(Pixel coordinate grounding data)
· · · · · · ·
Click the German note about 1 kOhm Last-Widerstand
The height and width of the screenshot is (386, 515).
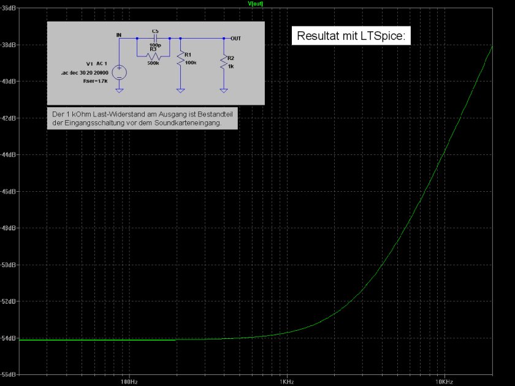click(x=142, y=119)
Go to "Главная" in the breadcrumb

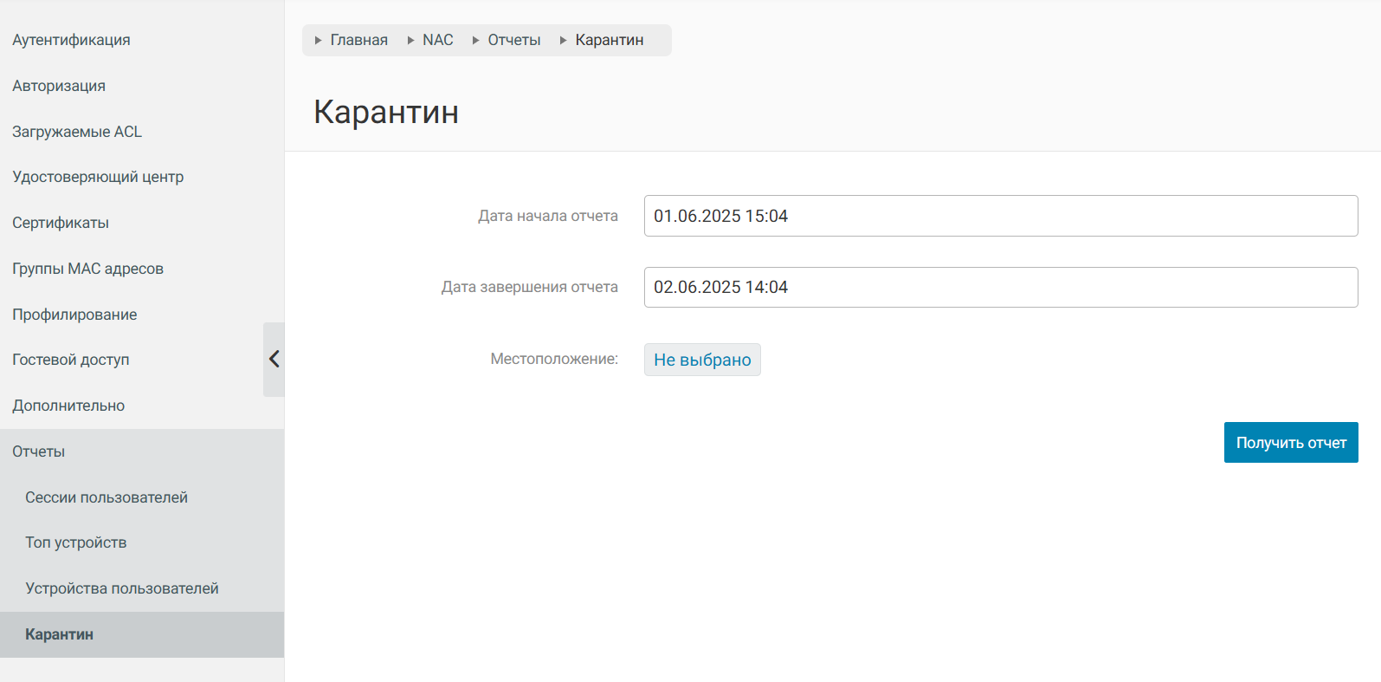[358, 40]
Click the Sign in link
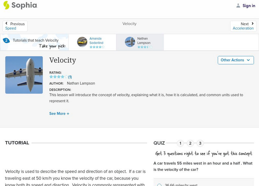Screen dimensions: 259x186 pos(249,6)
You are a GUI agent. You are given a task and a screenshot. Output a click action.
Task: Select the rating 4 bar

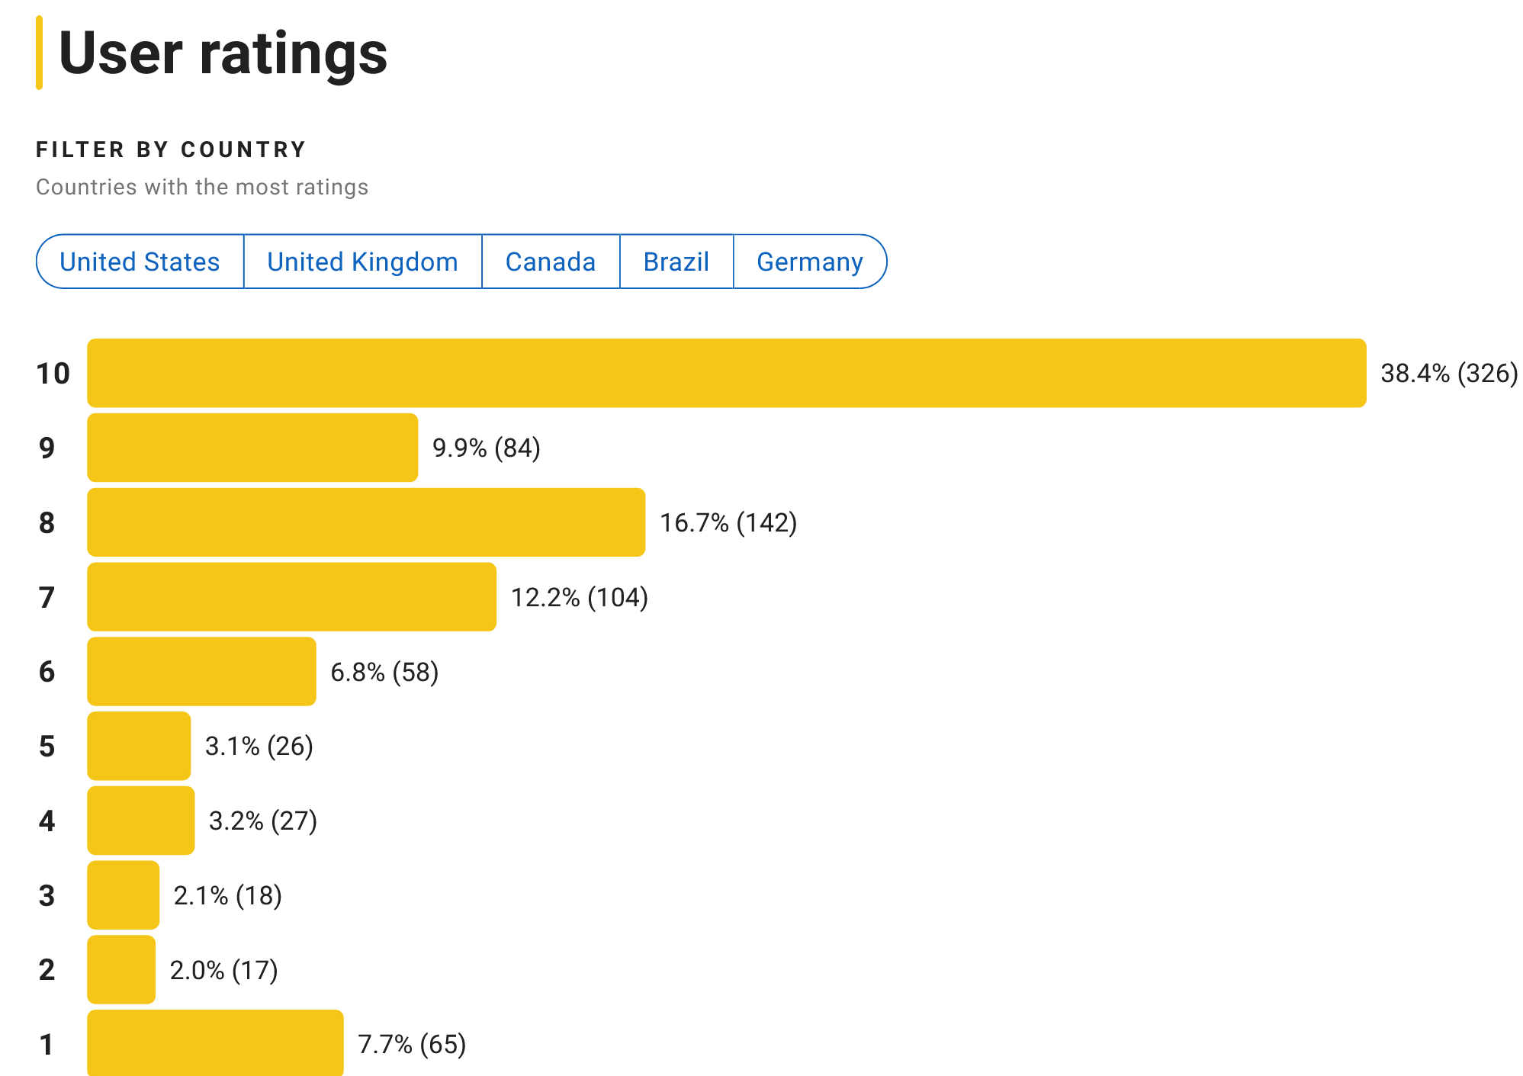[x=141, y=821]
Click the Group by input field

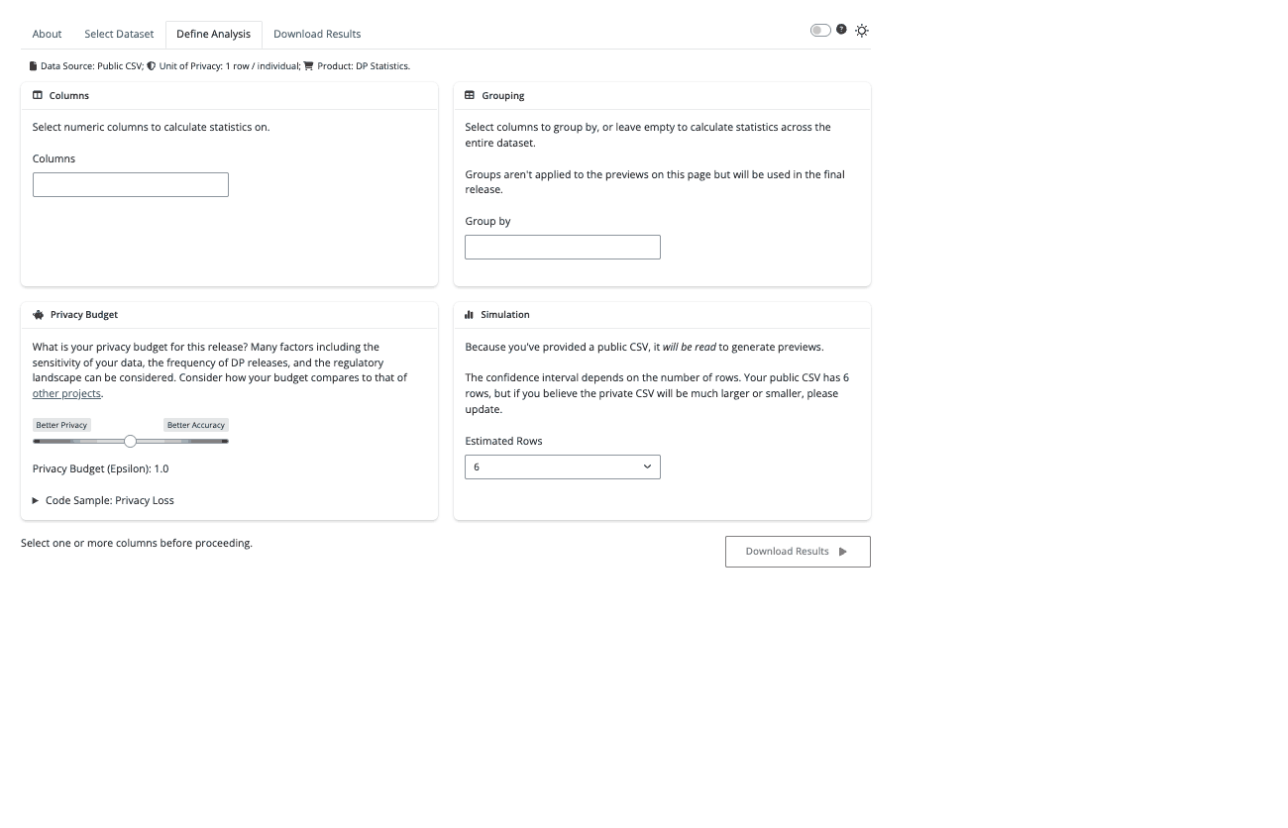pyautogui.click(x=562, y=247)

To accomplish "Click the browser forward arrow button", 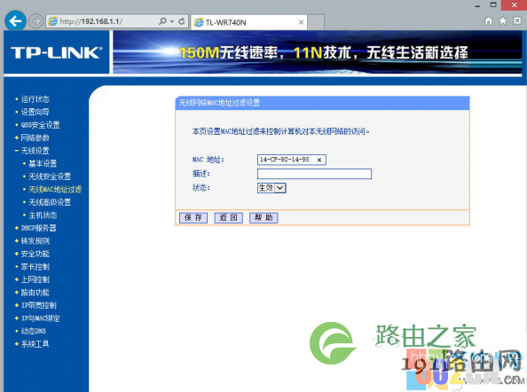I will [x=36, y=21].
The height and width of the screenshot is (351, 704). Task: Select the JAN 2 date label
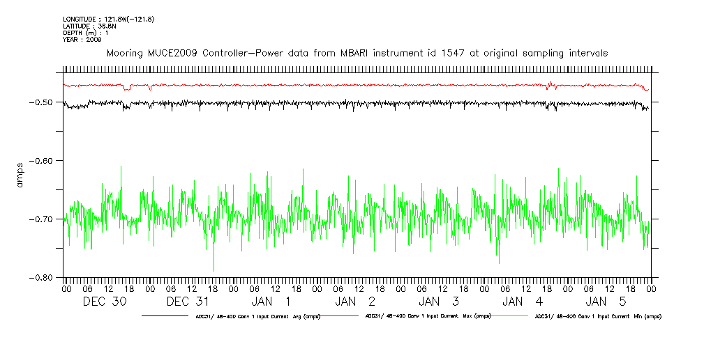point(356,302)
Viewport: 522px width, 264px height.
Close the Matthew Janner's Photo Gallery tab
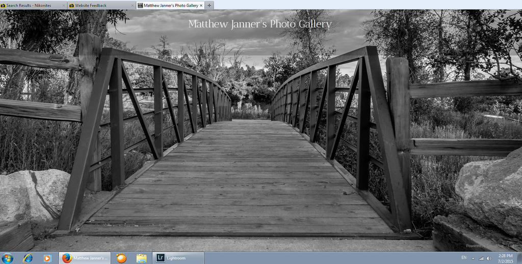click(x=201, y=6)
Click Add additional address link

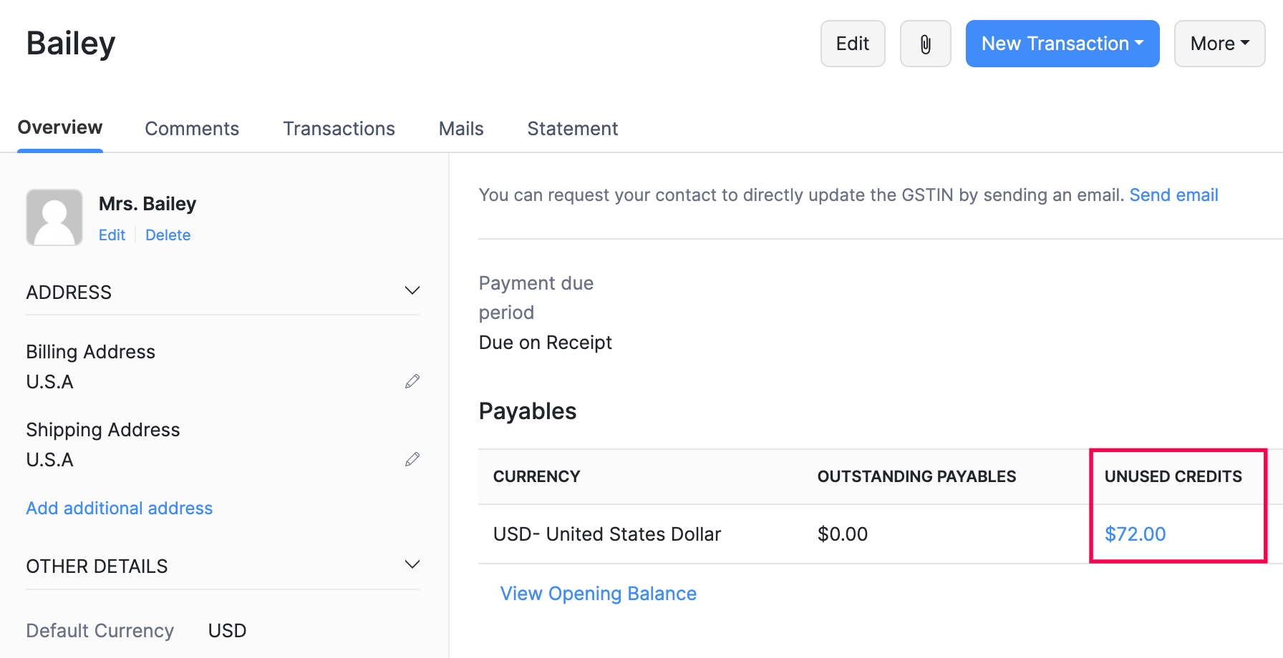120,509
· · · · · · ·
__PROBLEM TO WORK ON__:
Copy exactly the lines from the line that contains "The height and width of the screenshot is (351, 704)." through the last line of the records above, both ends included, but leave out the pictures.

__COMPLETED TASK__:
The height and width of the screenshot is (351, 704). Task: Select the JAN 2 date label
point(356,302)
Viewport: 522px width, 264px height.
Close the Matthew Janner's Photo Gallery tab
click(x=201, y=6)
Click Add additional address link

120,509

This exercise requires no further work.